Después de 48 horas inolvidables e intensas, entre lágrimas dejé mi Valencia natal para embarcarme en la tercera y última etapa de mi viaje de reconciliación, el día jueves 2 de noviembre volábamos desde Maiquetía hasta Canaima. Esta vez visitaríamos la parte este del Parque Nacional donde nos esperaba un cierre por todo lo alto, el maravilloso hospedaje de WaküLodge, un espectacular espacio embutido en plena selva desde cuyo jardín se observa perenne la hermosa Laguna de Canaima con cada uno de sus saltos. Una empresa familiar que ha hecho de esas tierras su hogar y de la atención con excelencia y dedicación al turista su pasión y vocación. Un fabuloso equipo humano, con su atómica dueña Mary a la cabeza, que con presencia infinita está al tanto de que cada una de las personas que habitemos el alojamiento nos sintamos a gusto, cuidadas, y confortables. Un lujo de lugar con exquisita atención. Además de las maravillosas habitaciones, los hermosos espacios comunes, el trato cortés y amable de su equipo y la deliciosa gastronomía que se degusta. La experiencia en WaküLodge es insuperable por la coordinación y la gestión de cada una de sus actividades. Paseos en curiara por la laguna con entrada al interior de las cascadas del salto Sapo y Hacha, la amorosa explicación de sus guías, y el top de su oferta, la pernocta a los pies del Salto Ángel, sin duda alguna hizo de este cierre un digno final para esta travesía.

No puedo sentirme más satisfecha, plena y agradecida por todo lo vivido durante estos 21 días.
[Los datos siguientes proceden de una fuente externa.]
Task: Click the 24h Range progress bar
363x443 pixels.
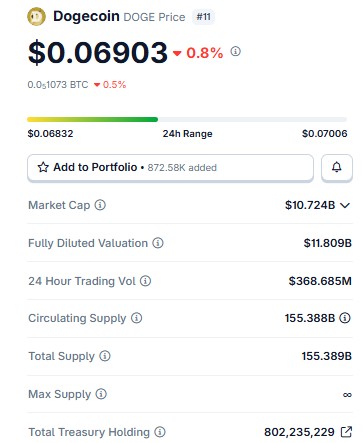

Regreso a mi hogar sintiéndome llena de vitalidad, de orgullo por mi tierra y su gente, que siguen manteniendo vivo el espíritu comunitario y el modo colaborativo que tanto hemos olvidado por estos lares. Cierto, aún falta mucho por avanzar y una parte de mí sigue sintiendo que un día, por allí a mediados de los noventa, me robaron un país y no me lo han devuelto, pero también sé que el pueblo venezolano seguirá reconstruyéndose y superará los obstáculos que le vengan.

Escribo esta entrada con el único propósito de compartir mi experiencia en mi tierra, deseando que muchas y muchos, como yo, os animéis a vivirla, porque Venezuela y su gente, lo merece.

¿Cómo no iba a terminar reconciliándome con mi venezolanidad habiéndome impregnado de esta manera de mi tierra y su gente?

¿Y ustedes?, ¿a qué esperan para hacer realidad sus sueños?